### Task details
The lines from the start of the records through the one containing "06:20.72 (764, 1630)" are to be restated word for word; please include both ends.

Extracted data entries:
+---+
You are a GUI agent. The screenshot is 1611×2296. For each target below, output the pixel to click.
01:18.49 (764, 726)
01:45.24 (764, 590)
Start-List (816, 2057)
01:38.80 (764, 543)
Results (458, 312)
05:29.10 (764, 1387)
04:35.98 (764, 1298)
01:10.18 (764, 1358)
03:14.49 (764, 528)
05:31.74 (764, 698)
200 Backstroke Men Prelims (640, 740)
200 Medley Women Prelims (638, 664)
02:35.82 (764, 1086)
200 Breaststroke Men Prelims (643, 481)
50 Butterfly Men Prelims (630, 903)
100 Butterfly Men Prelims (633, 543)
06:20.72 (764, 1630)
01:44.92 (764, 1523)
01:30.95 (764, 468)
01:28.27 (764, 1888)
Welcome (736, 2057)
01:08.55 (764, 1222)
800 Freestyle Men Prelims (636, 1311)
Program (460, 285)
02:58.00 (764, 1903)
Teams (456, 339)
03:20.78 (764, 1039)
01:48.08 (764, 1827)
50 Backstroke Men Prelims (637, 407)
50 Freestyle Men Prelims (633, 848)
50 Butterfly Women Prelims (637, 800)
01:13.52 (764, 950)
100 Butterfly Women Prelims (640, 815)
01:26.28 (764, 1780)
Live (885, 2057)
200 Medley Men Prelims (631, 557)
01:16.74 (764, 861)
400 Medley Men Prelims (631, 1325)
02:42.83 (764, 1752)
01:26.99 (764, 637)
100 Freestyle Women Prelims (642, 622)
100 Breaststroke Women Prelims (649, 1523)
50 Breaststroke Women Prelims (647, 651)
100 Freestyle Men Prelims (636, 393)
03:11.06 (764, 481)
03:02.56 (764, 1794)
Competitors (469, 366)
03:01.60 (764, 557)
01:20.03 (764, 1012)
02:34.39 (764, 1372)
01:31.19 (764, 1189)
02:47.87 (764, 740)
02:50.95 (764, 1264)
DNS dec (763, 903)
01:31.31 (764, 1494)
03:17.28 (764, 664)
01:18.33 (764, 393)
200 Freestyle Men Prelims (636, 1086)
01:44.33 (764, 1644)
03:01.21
+---+
### Result for this task
You are a GUI agent. The screenshot is 1611×2296. For each target below, output the pixel to click.
01:18.49 (764, 726)
01:45.24 (764, 590)
Start-List (816, 2057)
01:38.80 (764, 543)
Results (458, 312)
05:29.10 (764, 1387)
04:35.98 (764, 1298)
01:10.18 (764, 1358)
03:14.49 (764, 528)
05:31.74 (764, 698)
200 Backstroke Men Prelims (640, 740)
200 Medley Women Prelims (638, 664)
02:35.82 (764, 1086)
200 Breaststroke Men Prelims (643, 481)
50 Butterfly Men Prelims (630, 903)
100 Butterfly Men Prelims (633, 543)
06:20.72 (764, 1630)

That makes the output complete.